Before I head off to Edinburgh myself tomorrow, I caught Stomp again in the West End this week – a show launched on its journey towards becoming a global phenomenon at the Assembly Rooms 14 years ago (and turning its former street performer creators Luke Creswell and Steve McNicholas into multi-millionaires, proving once again the old adage, “You can’t make a living in the theatre, but you can make a killing”).

This is probably the most profitable of all the “franchise shows” born in Edinburgh that, like Cats and Les Mis, are then endlessly replicated around the world. Of course, it hasn’t stopped numerous imitators from trying their luck to create the same kind of show, from break-dancing spectacles like Bounce to the hip Ozzie tap-dance show, Tap Dogs that all did their Edinburgh showcases. It doesn’t always work – the Spanish-born percussion show Life is Rhythm a couple of years ago was an Edinburgh hit, but when Bill Kenwright transferred it to Shaftesbury Avenue’s Lyric Theatre, it looked awfully exposed.

But Edinburgh’s place as a giant trade show for producers from around the world to come and cherry pick from is exemplified by the biennial British Council Edinburgh Showcase, which has selected some 28 British theatre shows as potential candidates for foreign touring – and as well as endorsing them with an official stamp of approval, have also helped to pay the travel expenses for some 212 overseas producers to come and see them, including delegates from as far afield as China, Vietnam, Thailand and Mexico, as well as Germany, the Netherlands and Russia.

Among the work they will be exposed to are site-specific works like Scottish company Grid Iron’s The Devil’s Larder (being performed at Debenham’s Department Store) and dreamthinkspeak’s Don’t Look Back (being performed at Edinburgh’s General Register House and previously seen at Somerset House in London; when I did so last summer, I got stuck in a lift for half an hour, so didn’t complete the strange tour that the show takes you on – let’s hope the same thing doesn’t happen to anyone, least of all the foreign producers, in Edinburgh).
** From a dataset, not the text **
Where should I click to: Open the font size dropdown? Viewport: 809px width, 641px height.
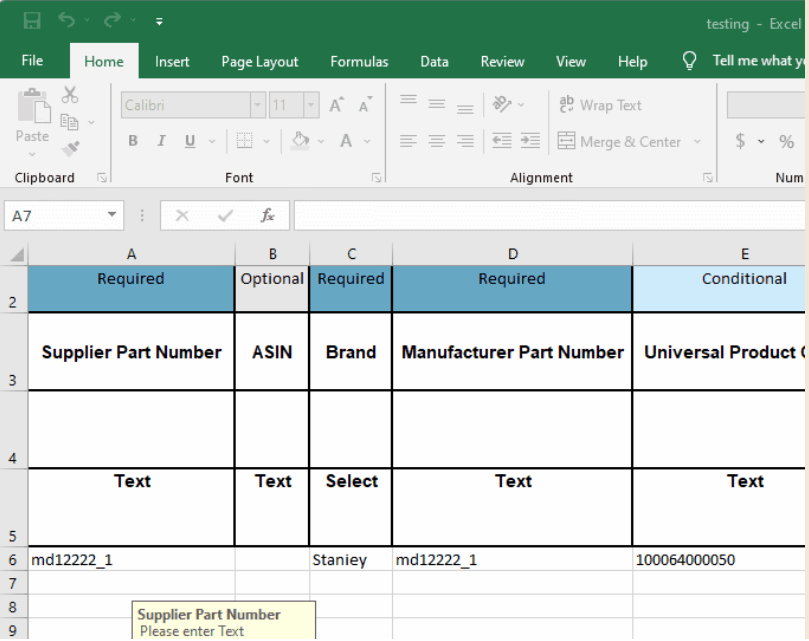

According to the British Council’s head of drama Sally Cowling, the growth in site-specific work was “reflecting and responding to the fact that, as so many experiences today are virtual, people increasingly want a very intense, very local experience in theatre”.

Cowling estimates that the last showcase in 2003 brought in an additional £1.5-£2m in fees to the companies promoted in it. The council initiated the bi-annual showcases, she says, because “theatre was looking thin” and “it was getting a bit pointless encouraging theatre promoters to come to Edinburgh” because of the dominance of stand-up comedy.

The Edinburgh Festival Fringe’s director Paul Gudgin acknowledges that it has had an effect: “This year is a really good year for theatre, and it’s partly to do with the impact of the showcase.” But the corollary of that is that in, non-showcase years, theatre duly drops. “We are more and more concerned,” says Gudgin. “People felt last year the theatre programme wasn’t the strongest. That’s a problem for us to solve, an area of our work we have to develop.”

Apparently in showcase years, even companies not officially part of the British Council’s package were keener to perform in case they were spotted by a roving producer. Gudgin comments, “The showcase demonstrates that performers are coming to the Fringe because they want to be picked up and we have to make these opportunities every year.”

Few, of course, will turn into Stomp; but there are quieter ways to make an impact – and a living – too.